Aircraft designers did not pursue his tubed propeller idea again until 1932, when the Italian engineer Luigi Stipa built the Stipa-Caproni aircraft with a "barrel fuselage". The tubed-propeller design finally reached its full potential after World War II, when aircraft designers successfully implemented it in helicopters, like the Eurocopter AS365 Dauphin and the RAH-66 Comanche, and in the X-35 experimental aircraft which gave rise to the F-35 Lightning II fighter.

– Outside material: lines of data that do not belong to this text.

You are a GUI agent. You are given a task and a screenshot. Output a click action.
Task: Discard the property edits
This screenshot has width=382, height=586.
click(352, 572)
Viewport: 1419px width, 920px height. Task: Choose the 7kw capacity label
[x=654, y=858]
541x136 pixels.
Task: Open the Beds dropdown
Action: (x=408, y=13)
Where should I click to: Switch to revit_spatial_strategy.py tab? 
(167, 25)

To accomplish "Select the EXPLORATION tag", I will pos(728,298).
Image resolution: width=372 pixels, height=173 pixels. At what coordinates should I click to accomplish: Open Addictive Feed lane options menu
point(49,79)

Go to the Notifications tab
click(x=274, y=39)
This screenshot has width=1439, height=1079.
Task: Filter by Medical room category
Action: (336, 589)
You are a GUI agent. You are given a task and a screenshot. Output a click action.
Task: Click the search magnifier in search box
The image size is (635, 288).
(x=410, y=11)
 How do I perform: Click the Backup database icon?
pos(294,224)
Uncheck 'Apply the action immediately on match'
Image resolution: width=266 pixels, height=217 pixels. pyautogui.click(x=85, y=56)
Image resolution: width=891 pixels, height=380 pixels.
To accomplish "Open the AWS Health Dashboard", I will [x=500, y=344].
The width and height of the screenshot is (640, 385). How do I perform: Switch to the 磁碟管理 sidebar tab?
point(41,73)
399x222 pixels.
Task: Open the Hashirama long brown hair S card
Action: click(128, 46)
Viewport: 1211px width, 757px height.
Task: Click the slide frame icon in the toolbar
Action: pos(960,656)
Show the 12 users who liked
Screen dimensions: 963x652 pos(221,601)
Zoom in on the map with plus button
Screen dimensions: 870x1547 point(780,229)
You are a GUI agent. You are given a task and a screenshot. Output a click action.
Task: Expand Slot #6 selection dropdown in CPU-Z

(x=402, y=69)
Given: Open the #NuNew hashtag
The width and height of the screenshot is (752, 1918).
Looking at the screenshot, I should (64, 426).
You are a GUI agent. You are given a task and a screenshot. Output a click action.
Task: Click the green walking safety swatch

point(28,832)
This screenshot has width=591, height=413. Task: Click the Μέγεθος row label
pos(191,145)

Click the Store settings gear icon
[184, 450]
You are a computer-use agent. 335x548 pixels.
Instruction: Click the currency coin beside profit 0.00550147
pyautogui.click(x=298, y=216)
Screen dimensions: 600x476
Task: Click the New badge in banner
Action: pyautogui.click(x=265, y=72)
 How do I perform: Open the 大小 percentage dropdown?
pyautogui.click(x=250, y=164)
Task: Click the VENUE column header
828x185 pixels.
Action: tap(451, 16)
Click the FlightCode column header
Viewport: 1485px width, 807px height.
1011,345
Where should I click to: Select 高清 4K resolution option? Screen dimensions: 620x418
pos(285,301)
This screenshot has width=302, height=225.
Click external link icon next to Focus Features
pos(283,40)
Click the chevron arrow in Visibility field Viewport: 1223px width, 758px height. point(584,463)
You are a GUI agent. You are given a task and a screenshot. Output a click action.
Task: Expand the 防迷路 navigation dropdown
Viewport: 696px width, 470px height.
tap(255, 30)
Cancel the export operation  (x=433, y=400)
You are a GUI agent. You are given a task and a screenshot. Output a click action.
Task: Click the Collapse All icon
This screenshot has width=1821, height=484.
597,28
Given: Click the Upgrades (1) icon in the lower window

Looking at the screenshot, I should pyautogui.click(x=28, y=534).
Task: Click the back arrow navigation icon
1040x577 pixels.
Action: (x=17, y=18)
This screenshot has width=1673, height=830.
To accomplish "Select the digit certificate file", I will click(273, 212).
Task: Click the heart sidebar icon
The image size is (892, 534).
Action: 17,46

With his aircraft destroyed and in dire need of money, Goliescu agreed to become a spy for Russia. He was recruited in June 1912 by Piotr Altinovici, an interpreter at the Russian Legation. Discovered by the Siguranța after he stole top-secret military documents (the country's army's mobilization plans) and made them available to the Russians, he was arrested in February 1913. He was tried and convicted, being imprisoned at the Văcărești Prison for 12 years.

After almost 20 years of absence from the social life scene, Rodrig Goliescu was rehabilitated in 1934. He went on to patent a new type of aircraft with a tubular fuselage, which he called the Aviocoleopter. It had a set of lateral airscrews, defectors and various devices whose purpose was to reproduce the flight of the coleoptera as far as possible. He flight tested this machine until 1936.